Extracted information section start
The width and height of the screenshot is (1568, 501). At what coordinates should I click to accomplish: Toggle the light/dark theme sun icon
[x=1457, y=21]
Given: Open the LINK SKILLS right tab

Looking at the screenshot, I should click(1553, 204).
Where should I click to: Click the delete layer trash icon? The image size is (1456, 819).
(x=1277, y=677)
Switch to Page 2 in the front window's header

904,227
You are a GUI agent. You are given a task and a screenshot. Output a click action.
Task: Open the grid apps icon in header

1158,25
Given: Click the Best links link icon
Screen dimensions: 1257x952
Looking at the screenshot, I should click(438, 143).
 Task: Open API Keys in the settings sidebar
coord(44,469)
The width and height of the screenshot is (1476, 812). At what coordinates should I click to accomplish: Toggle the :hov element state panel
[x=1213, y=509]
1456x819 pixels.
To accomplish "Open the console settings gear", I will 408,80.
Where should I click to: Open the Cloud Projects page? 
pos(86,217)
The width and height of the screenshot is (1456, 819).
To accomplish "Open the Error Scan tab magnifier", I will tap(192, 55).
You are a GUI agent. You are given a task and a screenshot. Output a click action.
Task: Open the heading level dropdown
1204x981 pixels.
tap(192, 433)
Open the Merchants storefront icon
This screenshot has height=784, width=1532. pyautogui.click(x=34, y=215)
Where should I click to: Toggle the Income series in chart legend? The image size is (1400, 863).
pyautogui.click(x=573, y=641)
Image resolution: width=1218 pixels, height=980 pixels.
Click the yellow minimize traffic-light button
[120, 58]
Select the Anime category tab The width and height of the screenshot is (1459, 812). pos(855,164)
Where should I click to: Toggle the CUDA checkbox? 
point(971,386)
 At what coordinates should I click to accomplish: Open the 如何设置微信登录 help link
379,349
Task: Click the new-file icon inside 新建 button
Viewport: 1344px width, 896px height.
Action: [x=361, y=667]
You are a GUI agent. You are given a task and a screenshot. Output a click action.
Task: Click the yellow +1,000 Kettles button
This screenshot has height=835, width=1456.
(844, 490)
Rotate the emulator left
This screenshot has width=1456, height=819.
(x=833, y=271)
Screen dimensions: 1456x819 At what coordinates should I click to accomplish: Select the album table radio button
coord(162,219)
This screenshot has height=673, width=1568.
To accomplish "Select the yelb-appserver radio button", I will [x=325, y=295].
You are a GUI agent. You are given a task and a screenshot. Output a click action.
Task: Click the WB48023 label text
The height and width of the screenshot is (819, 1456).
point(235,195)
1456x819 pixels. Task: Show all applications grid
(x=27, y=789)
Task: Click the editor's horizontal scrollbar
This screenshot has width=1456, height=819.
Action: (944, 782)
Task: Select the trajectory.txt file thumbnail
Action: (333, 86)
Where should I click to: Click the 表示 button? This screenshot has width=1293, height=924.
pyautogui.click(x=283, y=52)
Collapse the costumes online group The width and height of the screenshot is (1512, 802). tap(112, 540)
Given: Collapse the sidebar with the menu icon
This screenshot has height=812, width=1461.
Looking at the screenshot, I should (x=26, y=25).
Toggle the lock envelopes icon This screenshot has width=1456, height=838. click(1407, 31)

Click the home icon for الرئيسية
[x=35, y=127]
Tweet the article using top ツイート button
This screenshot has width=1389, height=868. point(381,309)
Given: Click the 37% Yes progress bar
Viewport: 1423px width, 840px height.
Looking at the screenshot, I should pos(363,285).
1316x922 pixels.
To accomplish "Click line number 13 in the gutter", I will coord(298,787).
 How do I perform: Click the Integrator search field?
Extracted information section end
» Exercise instructions
What the answer needs is every line from the data above with "will" in it.

» Response to this exercise
To accomplish "Open the console settings gear", I will 408,80.
To accomplish "Open the Error Scan tab magnifier", I will tap(192, 55).
To accomplish "Select the yelb-appserver radio button", I will [x=325, y=295].
To accomplish "Click line number 13 in the gutter", I will coord(298,787).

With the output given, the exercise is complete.